Szczegóły zadania:
Przepisz dokładnie wiersze od pierwszego aż do wiersza z "This screenshot has width=833, height=433." włącznie.

»»

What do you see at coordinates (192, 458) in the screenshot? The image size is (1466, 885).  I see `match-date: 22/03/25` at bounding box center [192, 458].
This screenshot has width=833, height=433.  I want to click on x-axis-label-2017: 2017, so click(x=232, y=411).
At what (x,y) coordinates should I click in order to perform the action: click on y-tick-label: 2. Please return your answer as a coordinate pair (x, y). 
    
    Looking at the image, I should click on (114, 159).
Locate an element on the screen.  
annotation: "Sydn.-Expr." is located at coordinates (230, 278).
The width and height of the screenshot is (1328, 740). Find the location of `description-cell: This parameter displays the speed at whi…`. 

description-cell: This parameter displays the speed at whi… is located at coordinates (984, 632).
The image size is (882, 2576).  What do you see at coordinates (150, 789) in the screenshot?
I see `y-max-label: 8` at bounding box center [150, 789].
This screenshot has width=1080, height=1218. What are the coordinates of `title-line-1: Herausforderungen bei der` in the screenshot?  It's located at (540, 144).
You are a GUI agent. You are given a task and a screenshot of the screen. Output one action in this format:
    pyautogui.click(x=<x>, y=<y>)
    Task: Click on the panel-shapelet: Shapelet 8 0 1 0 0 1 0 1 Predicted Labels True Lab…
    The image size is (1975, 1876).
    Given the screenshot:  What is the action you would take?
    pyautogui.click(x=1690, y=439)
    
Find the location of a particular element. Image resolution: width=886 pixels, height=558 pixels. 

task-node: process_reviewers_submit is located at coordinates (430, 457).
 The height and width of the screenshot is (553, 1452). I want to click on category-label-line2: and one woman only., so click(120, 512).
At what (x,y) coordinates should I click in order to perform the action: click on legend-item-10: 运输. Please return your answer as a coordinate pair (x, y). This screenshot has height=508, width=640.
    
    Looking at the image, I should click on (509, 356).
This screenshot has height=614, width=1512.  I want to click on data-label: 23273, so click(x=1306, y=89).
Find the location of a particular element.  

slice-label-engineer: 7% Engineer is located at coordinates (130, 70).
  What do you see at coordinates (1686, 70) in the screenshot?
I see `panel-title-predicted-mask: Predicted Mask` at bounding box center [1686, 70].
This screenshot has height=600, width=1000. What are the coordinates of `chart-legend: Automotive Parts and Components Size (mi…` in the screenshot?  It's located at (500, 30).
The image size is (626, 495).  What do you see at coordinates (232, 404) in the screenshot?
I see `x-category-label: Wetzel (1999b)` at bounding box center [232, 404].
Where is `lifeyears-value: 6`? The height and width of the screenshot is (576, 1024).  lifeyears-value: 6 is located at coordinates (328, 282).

««

Odpowiedź:
What do you see at coordinates (192, 458) in the screenshot? The image size is (1466, 885).  I see `match-date: 22/03/25` at bounding box center [192, 458].
This screenshot has width=833, height=433.  I want to click on x-axis-label-2017: 2017, so click(x=232, y=411).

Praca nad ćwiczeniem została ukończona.